> **本文抜粋**
• • • • •
アバクロの第一四半期売上は、34%下落し、4.85億ドルでした。
コロナパンデミックの影響を受け、北アメリカにある同社アバクロとホリスターHollisterの
ほぼ全店舗850店舗を一時的閉鎖したのが要因です。
CEOのFran Horowitz氏曰く、
「お店は再開し稼働し始めたが、根本的に違う新ルールに従いながらである。」
「バランスをとらなければならず、差し引きをしながらお客様との距離を保って
いかなければならない。」
と、アナリストとの会見後のインタビューで答えました。
同社は、マーケティングフィー、在庫調整、与信の見直し、44,000人の従業員と36,000人のパートタイマ―の多くを一時解雇するなどして、2億ドルの支出削減をしています。
現時点では、409店舗が再開(45%の売上規模)しており、6月に向けて徐々に残りの店舗も
再開していきます。アジア圏より北アメリカ、ヨーロッパ圏の方が若干顧客の戻りがいいと
同社は言っているものの、実際に再開した店舗は時短で営業しており、まだまだお客様の
入りは鈍いのが現状のようです。
ただ、CFOのScott Lipeski氏は、
「パンデミック前の状況の北アメリカは80%、ヨーロッパ圏は60%の生産性ではあるが、
時短で営業しているのでその分労働力も減っている。」
• • • • •
> **記録データ**
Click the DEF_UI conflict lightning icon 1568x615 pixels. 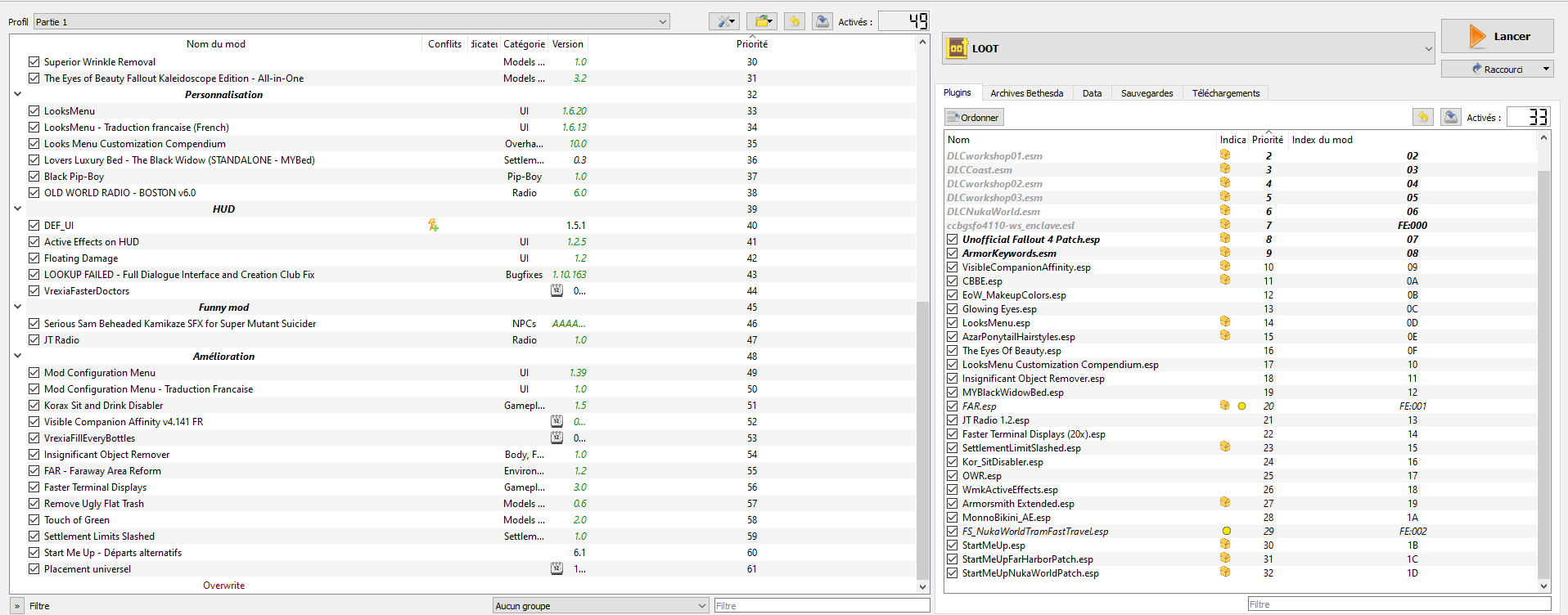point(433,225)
• • • • •
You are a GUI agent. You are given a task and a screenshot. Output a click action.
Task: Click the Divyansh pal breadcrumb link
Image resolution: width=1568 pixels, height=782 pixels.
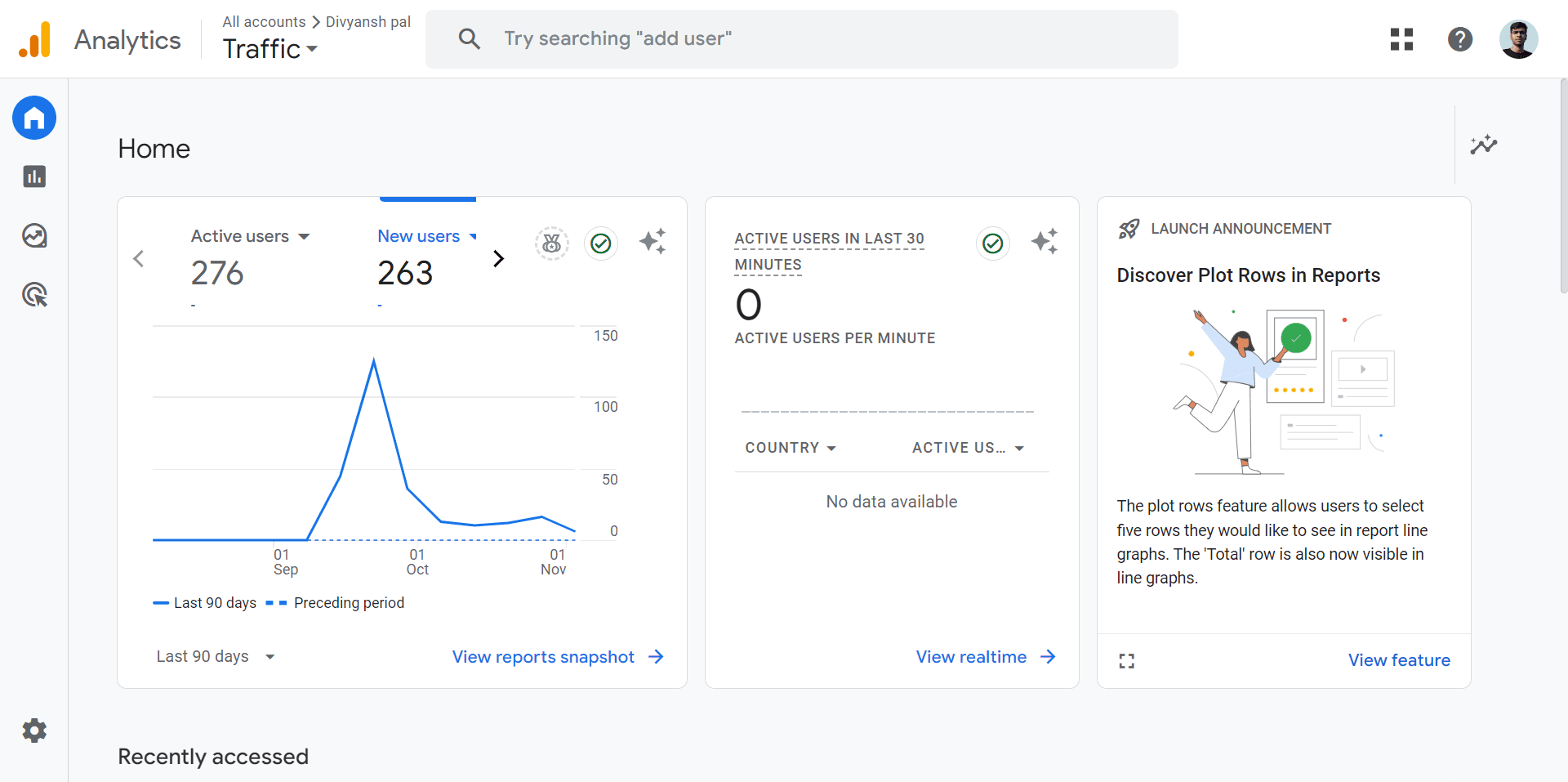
• • • • •
> **指示**
1. アバクロの決算についての本文から、「CEOのFran Horowitz氏曰く、」で始まり「時短で営業しているのでその分労働力も減っている。」」で終わる部分を、一字一句変えずに書き写しなさい。
2. アバクロの決算についての本文によると、同社の第一四半期売上は何パーセント下落したか。
3. アバクロの決算についての本文の最後の文に続けて、その先の文章を書きなさい。

> **解答**
1.
CEOのFran Horowitz氏曰く、
「お店は再開し稼働し始めたが、根本的に違う新ルールに従いながらである。」
「バランスをとらなければならず、差し引きをしながらお客様との距離を保って
いかなければならない。」
と、アナリストとの会見後のインタビューで答えました。
同社は、マーケティングフィー、在庫調整、与信の見直し、44,000人の従業員と36,000人のパートタイマ―の多くを一時解雇するなどして、2億ドルの支出削減をしています。
現時点では、409店舗が再開(45%の売上規模)しており、6月に向けて徐々に残りの店舗も
再開していきます。アジア圏より北アメリカ、ヨーロッパ圏の方が若干顧客の戻りがいいと
同社は言っているものの、実際に再開した店舗は時短で営業しており、まだまだお客様の
入りは鈍いのが現状のようです。
ただ、CFOのScott Lipeski氏は、
「パンデミック前の状況の北アメリカは80%、ヨーロッパ圏は60%の生産性ではあるが、
時短で営業しているのでその分労働力も減っている。」

2. 34%下落した。

3.
とも言っています。
アバクロは、2月初旬時点で6.71億ドルのキャッシュを手元に準備していました。
また、店舗閉鎖が長引いているため、信用枠を使用し2.1億ドル、自社株買いを止め、
退職金などの社内報酬制度を見直し、5,000万ドルを追加で資金調達をしました。
同社は、この1年の収益性を前向きには推測していません。
実店舗に関しての変更は何も公表していませんが、Horowitz氏とLipeski氏は、
「各店舗のこの1年の業績をシビアに評価していく」としています。
フラッグシップ店舗を含む200店舗を既に閉鎖しており、今後不動産そのものを
どうしていくかの検討に入っています。また、200店舗ほどのリーズ契約は今年末まで
となっています。
「オムニチャンネル小売になることが我々のゴールであり、そのためにも適正な場所、
適正な大きさ、適正な規模が必須である。我々の顧客の多くはオムニチャンネル化
しているので、これからは、店舗数ではなく、いかに適正な場所にあるかが重要。」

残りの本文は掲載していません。